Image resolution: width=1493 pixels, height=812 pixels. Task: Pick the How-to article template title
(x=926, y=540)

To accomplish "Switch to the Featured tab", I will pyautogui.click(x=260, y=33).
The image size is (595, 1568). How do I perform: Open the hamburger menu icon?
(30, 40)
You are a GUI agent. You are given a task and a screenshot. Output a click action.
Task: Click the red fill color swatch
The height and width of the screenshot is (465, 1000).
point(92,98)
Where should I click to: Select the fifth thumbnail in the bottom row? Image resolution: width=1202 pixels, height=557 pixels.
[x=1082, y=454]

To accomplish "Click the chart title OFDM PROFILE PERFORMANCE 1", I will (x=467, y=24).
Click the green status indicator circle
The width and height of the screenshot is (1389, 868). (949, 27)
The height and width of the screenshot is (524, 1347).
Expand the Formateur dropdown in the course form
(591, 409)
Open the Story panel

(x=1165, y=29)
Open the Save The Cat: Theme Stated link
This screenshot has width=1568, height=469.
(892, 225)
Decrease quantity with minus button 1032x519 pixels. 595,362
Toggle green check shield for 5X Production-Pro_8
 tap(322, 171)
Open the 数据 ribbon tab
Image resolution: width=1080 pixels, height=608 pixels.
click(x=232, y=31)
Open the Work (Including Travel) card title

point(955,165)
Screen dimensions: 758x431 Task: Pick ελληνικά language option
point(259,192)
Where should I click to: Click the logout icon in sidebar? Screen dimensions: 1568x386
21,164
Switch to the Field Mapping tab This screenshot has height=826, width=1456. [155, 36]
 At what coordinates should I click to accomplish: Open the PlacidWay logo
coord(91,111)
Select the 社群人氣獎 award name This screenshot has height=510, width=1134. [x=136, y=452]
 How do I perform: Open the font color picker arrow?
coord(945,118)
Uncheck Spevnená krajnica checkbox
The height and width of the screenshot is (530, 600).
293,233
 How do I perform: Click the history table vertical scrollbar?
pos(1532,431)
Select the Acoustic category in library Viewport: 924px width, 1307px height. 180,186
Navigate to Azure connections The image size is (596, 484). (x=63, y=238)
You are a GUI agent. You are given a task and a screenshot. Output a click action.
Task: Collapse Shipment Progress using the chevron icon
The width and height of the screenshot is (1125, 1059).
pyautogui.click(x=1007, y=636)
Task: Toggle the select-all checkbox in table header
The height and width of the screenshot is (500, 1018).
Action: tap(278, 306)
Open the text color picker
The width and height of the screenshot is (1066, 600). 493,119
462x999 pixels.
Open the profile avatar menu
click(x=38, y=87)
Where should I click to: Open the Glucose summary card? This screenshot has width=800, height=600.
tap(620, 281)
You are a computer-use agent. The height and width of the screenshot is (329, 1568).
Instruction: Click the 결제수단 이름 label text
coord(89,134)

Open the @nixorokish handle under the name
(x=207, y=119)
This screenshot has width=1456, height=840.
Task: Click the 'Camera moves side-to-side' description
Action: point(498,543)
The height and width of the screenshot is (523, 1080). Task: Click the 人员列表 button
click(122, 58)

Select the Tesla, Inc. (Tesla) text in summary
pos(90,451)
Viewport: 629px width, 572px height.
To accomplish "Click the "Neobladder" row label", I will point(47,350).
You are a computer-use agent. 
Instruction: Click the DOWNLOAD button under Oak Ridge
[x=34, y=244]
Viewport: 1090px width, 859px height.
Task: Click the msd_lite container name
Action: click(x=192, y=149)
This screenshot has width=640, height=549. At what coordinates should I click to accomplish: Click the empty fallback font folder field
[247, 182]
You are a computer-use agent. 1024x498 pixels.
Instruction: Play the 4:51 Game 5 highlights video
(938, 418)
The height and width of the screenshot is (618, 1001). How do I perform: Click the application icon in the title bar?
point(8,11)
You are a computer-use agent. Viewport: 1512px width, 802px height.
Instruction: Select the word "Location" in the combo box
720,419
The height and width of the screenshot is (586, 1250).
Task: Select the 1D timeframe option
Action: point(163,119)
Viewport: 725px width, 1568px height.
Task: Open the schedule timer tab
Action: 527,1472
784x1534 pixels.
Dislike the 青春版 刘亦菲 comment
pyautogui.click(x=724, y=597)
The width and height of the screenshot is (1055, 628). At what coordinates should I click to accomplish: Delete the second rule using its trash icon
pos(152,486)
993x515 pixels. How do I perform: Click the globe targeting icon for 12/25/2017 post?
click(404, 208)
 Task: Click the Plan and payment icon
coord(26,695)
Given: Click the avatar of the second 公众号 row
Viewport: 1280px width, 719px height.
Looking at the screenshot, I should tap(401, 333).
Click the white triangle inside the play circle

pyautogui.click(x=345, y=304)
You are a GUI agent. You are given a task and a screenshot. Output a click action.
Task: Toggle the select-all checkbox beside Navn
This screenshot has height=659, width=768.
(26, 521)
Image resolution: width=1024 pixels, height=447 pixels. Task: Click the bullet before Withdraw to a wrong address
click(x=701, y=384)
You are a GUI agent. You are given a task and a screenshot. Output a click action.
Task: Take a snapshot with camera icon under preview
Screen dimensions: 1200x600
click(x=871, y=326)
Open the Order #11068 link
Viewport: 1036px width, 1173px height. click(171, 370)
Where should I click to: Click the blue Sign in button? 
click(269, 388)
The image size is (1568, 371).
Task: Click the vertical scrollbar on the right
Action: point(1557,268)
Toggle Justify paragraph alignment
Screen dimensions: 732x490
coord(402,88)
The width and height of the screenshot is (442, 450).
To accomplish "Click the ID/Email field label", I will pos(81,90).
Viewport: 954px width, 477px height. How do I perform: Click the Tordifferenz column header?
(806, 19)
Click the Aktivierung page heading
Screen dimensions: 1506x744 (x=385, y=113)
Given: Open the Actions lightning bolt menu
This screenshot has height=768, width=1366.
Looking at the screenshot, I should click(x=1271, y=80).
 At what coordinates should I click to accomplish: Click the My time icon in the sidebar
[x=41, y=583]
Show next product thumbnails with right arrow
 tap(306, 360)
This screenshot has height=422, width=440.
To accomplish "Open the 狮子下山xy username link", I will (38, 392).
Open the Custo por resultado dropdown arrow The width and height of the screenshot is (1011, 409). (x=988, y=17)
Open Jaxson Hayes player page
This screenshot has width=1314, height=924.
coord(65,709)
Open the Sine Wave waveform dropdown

___

## Task statement
Starting at the line that contains "Given: Open the Actions lightning bolt menu", quote each remaining line of the entries above, unchanged.

## Task result
Given: Open the Actions lightning bolt menu
This screenshot has height=768, width=1366.
Looking at the screenshot, I should click(x=1271, y=80).
 At what coordinates should I click to accomplish: Click the My time icon in the sidebar
[x=41, y=583]
Show next product thumbnails with right arrow
 tap(306, 360)
This screenshot has height=422, width=440.
To accomplish "Open the 狮子下山xy username link", I will (38, 392).
Open the Custo por resultado dropdown arrow The width and height of the screenshot is (1011, 409). (x=988, y=17)
Open Jaxson Hayes player page
This screenshot has width=1314, height=924.
coord(65,709)
Open the Sine Wave waveform dropdown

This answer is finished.